Gold And Silver: From the August article:
“The inter-relationship of the patterns of the two metals confuses investors. The sole observation about which most all investors agree is that gold leads silver due to its liquidity. For trading and investing in these metals, the most important point, however, is that one may glean gold’s wave count by noting silver’s own Elliott pattern, since they are the same. This must be underscored.
“If one can correctly identify silver’s wave count, one would anticipate gold’s major movements…”
Consistent with the above, the relative power in gold is masking its true wave count, as corrections actually occur within up-moves. Silver, however, trades in a traditional manner. As we see from the chart below, silver’s decline from the September peak includes a wave-c sub-division that is timed to bottom perfectly with its 6-month cycle low at month-end.
In the past, however, when I have written of that cycle, the metal’s unorthodox (Elliott terminology) bottom occurred a month early, as it occasionally does, thereby putting in a higher price low that coincides with the time cycle bottom.
To truly hedge one’s conventional assets, while also being positioned to benefit from a potentially substantial multi-year rise in PM prices, one may contemplate using precious metals ETF options (i.e. – GLD, SLV) and precious metals equity index calls (i.e. – HUI, XAU), in conjunction with equity index options (i.e. – S&P, DIA), to efficiently reallocate exposure to PMs from ordinary (non-PM) stocks, by aiming to benefit from the outperformance of precious metals versus stocks.

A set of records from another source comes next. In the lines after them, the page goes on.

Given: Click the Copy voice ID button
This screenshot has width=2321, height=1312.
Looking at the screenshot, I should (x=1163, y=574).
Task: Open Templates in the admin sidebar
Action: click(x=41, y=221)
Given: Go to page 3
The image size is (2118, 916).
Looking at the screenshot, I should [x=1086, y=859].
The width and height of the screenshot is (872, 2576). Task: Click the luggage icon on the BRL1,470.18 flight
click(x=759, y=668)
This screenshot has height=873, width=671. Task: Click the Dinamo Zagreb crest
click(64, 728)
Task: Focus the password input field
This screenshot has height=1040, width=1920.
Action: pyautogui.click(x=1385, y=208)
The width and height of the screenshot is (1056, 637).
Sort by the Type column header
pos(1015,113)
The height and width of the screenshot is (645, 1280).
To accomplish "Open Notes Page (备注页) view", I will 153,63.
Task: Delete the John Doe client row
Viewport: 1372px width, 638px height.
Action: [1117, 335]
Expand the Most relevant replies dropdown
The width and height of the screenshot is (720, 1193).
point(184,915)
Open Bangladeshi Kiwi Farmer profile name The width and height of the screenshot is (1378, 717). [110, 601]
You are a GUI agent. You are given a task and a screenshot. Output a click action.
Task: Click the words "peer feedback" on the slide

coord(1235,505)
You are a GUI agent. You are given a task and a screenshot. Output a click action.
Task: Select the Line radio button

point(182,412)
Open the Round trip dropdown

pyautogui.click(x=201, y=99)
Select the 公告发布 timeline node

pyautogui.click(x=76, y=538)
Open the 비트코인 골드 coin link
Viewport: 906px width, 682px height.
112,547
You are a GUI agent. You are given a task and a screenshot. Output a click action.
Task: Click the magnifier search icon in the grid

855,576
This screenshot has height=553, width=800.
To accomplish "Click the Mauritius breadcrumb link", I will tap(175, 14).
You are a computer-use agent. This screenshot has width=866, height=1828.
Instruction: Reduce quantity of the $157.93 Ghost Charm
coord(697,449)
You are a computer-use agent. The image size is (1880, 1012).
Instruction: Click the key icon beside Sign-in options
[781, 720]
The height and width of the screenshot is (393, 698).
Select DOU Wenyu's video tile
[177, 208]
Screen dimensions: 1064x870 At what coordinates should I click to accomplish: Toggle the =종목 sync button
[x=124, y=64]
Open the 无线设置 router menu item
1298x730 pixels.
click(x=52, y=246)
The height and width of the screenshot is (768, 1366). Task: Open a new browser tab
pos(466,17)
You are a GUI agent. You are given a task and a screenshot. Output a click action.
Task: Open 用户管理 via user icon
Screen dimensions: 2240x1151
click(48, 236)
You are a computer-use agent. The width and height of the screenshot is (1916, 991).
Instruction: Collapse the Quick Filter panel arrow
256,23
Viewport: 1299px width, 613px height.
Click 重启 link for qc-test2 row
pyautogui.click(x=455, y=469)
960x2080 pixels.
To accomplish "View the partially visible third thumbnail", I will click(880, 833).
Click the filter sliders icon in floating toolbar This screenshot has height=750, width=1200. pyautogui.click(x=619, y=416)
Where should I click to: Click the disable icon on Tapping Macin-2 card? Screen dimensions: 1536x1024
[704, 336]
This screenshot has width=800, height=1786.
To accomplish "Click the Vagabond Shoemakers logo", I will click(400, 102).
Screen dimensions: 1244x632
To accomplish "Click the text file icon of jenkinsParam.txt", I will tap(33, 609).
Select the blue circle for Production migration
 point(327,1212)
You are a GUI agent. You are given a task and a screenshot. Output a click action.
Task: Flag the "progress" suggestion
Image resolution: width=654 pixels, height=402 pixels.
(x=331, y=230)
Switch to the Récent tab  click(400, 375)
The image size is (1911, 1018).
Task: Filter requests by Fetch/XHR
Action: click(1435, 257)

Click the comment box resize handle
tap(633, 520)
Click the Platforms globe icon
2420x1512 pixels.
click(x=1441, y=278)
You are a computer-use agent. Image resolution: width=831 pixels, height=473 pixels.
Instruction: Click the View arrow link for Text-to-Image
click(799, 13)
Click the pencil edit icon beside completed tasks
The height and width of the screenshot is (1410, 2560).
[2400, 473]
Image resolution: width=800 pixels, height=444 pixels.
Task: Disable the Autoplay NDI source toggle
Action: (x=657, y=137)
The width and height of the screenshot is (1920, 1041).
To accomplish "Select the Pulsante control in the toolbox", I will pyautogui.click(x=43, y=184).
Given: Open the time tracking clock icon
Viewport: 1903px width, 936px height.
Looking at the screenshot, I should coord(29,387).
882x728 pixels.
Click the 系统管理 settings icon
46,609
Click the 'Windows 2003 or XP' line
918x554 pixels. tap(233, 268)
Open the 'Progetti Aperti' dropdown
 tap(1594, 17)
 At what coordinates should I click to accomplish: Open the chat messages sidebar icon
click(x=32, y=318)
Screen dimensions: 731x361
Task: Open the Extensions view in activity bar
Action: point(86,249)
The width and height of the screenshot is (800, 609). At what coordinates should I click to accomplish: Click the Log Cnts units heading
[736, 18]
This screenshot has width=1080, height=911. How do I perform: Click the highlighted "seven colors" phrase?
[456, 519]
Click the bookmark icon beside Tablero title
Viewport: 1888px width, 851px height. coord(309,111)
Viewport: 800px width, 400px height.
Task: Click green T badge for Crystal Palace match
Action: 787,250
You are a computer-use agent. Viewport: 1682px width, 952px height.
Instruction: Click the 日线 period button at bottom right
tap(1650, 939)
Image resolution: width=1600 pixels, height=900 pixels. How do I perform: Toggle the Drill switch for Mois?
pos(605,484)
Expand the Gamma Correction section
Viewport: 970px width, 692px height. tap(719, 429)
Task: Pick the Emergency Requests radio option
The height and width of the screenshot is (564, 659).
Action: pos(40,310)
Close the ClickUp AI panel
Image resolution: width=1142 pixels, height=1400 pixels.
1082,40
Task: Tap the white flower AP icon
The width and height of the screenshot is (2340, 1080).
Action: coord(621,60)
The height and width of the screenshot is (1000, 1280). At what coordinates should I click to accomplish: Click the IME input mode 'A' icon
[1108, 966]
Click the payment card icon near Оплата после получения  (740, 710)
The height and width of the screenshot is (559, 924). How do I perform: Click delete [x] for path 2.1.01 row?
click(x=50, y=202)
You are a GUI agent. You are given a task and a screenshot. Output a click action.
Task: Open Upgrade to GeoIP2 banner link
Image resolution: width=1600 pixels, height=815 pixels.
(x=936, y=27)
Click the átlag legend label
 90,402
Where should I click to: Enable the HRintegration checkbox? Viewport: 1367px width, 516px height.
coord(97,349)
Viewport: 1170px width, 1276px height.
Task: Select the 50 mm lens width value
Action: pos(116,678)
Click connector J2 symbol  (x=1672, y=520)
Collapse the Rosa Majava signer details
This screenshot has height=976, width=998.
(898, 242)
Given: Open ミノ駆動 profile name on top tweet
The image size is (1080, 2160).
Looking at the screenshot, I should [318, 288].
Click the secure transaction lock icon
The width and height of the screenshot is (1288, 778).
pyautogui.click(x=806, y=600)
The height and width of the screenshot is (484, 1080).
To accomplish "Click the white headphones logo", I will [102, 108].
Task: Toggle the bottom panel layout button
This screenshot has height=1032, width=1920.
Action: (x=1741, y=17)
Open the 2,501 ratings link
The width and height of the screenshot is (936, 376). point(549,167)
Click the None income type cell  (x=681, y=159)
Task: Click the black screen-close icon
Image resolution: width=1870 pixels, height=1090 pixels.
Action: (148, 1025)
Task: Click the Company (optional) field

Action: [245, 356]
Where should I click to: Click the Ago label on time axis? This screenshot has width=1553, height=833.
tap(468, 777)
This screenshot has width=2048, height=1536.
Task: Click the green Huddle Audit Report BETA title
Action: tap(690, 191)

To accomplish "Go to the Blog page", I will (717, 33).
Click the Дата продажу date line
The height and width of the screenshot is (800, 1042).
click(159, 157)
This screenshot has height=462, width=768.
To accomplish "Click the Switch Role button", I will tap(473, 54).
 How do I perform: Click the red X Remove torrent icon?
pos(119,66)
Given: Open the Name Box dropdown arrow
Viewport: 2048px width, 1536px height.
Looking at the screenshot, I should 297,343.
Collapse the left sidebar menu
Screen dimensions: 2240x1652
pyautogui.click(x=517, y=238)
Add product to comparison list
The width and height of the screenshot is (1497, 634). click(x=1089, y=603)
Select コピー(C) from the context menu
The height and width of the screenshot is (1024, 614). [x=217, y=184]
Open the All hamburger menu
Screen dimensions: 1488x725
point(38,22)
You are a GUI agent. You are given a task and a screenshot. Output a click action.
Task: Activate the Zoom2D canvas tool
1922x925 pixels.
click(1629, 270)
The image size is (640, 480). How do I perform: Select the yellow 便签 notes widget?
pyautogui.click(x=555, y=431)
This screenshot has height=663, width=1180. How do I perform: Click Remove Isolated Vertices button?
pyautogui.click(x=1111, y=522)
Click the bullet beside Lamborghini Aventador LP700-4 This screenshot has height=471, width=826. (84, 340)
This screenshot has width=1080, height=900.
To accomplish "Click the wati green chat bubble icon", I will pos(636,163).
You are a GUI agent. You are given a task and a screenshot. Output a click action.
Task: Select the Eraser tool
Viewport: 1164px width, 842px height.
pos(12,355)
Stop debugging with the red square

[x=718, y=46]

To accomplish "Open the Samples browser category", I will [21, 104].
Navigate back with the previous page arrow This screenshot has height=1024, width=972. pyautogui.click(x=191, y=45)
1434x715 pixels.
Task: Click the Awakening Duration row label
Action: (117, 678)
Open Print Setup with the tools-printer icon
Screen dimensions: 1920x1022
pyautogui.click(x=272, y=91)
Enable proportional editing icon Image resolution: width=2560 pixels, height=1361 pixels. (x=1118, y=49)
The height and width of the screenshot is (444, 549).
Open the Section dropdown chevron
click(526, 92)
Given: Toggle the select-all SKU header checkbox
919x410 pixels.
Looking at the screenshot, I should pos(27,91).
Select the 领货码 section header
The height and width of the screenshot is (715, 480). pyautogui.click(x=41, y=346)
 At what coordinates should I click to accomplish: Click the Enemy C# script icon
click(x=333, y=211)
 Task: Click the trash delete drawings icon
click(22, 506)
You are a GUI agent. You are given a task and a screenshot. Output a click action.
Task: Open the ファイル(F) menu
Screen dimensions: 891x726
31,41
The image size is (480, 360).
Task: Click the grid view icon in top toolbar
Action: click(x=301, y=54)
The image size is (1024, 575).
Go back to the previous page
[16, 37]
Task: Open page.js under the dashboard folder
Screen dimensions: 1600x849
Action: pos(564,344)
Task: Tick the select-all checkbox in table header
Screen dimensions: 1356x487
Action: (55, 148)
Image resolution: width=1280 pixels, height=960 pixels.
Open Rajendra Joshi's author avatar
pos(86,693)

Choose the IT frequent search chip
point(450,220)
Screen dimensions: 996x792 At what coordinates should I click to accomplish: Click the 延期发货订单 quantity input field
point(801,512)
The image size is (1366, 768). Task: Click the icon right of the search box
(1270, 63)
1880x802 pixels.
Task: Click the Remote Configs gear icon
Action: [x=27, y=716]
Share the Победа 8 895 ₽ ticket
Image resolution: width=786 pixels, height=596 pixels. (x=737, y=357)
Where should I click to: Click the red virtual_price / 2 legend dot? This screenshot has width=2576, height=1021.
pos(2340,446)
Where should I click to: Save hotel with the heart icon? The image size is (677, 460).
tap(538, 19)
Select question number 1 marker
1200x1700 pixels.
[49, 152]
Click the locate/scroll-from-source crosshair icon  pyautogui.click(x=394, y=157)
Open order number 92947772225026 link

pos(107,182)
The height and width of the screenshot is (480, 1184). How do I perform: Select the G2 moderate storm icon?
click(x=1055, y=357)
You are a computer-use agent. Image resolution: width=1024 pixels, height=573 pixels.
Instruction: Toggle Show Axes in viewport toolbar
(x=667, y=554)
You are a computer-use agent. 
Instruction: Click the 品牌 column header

Again from the August report:
“These asset classes’ asymmetric performance not only represents the very long term norm, but is also the condition by which one could enjoy exponentially increasing profits, owing to an eruption in these asset classes’ volatility premiums from their respective historic lows.
“Such a strategy would then equate to a highly efficient reallocation of assets from stocks to precious metals, particularly as little capital deployment would be required as compared to the volume of asset turnover required, if one were to sell stocks in favor of precious metals or their equity indices.”
In 2011, gold topped over 1900, having skyrocketed though its 1980 peak above $800. Silver, however, found its summit just under $50, thereby only double-topping with its 1980 (Hunt Brothers) blow-off (see STRATEGY/CONCLUSION, below).
In deference for the forecasts expressed in the first paragraph of this article, one may contemplate the following defined-risk strategies:
DOW: I would advise being rid of non-precious metals-related equities and contemplate hedging strategies, certainly if the latter includes a mean by which to avoid losses in those hedging positions after market advances, and certainly if small profits could be enjoyed under those circumstances. Such a strategy could involve the use of put combinations which involve long and short contracts.
Speculators may consider the purchase of 2-year SLV calls ~15 – 20% out-of-the-money, as the 6-month time cycle is set to bottom at month-end, whether the price low is now or then.
Generally speaking, one may then look to write options that expire this year against the 2-year calls, sometime in mid-April or so. The written (sold) position may protect capital and even increase the investment’s leverage, depending on how the written position is subsequently managed.